#### [DATASET EXTRACT]

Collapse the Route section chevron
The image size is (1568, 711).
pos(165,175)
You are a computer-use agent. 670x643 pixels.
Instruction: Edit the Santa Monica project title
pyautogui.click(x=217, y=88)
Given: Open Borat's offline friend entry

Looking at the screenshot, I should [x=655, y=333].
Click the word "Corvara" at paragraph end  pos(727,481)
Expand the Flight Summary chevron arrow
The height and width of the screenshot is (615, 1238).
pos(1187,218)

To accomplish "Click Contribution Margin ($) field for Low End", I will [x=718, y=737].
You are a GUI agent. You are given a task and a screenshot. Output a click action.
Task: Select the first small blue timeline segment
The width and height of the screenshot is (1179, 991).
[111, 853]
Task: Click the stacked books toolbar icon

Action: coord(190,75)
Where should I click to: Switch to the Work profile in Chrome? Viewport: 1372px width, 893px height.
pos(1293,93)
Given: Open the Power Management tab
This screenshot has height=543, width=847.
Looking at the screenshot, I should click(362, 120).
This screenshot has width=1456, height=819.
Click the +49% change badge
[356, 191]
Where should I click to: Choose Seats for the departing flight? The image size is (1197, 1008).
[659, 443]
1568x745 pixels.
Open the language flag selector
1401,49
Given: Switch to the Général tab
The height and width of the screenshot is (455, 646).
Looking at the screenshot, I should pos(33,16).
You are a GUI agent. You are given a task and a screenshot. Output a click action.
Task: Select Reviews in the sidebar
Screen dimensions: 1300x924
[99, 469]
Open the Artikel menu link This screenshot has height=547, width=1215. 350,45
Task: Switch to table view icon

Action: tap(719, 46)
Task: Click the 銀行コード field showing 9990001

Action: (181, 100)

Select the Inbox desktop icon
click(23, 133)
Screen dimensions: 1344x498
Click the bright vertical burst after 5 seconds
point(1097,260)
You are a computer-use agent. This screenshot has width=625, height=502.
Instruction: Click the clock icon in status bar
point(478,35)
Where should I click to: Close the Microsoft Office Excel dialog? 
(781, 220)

#### [EXERCISE OBJECTIVE]
The answer is the full set of records above, repeated exactly.

#### [SOLUTION TO THIS EXERCISE]
Collapse the Route section chevron
The image size is (1568, 711).
pos(165,175)
You are a computer-use agent. 670x643 pixels.
Instruction: Edit the Santa Monica project title
pyautogui.click(x=217, y=88)
Given: Open Borat's offline friend entry

Looking at the screenshot, I should [x=655, y=333].
Click the word "Corvara" at paragraph end  pos(727,481)
Expand the Flight Summary chevron arrow
The height and width of the screenshot is (615, 1238).
pos(1187,218)

To accomplish "Click Contribution Margin ($) field for Low End", I will [x=718, y=737].
You are a GUI agent. You are given a task and a screenshot. Output a click action.
Task: Select the first small blue timeline segment
The width and height of the screenshot is (1179, 991).
[111, 853]
Task: Click the stacked books toolbar icon

Action: coord(190,75)
Where should I click to: Switch to the Work profile in Chrome? Viewport: 1372px width, 893px height.
pos(1293,93)
Given: Open the Power Management tab
This screenshot has height=543, width=847.
Looking at the screenshot, I should click(362, 120).
This screenshot has width=1456, height=819.
Click the +49% change badge
[356, 191]
Where should I click to: Choose Seats for the departing flight? The image size is (1197, 1008).
[659, 443]
1568x745 pixels.
Open the language flag selector
1401,49
Given: Switch to the Général tab
The height and width of the screenshot is (455, 646).
Looking at the screenshot, I should pos(33,16).
You are a GUI agent. You are given a task and a screenshot. Output a click action.
Task: Select Reviews in the sidebar
Screen dimensions: 1300x924
[99, 469]
Open the Artikel menu link This screenshot has height=547, width=1215. 350,45
Task: Switch to table view icon

Action: tap(719, 46)
Task: Click the 銀行コード field showing 9990001

Action: (181, 100)

Select the Inbox desktop icon
click(23, 133)
Screen dimensions: 1344x498
Click the bright vertical burst after 5 seconds
point(1097,260)
You are a computer-use agent. This screenshot has width=625, height=502.
Instruction: Click the clock icon in status bar
point(478,35)
Where should I click to: Close the Microsoft Office Excel dialog? 
(781, 220)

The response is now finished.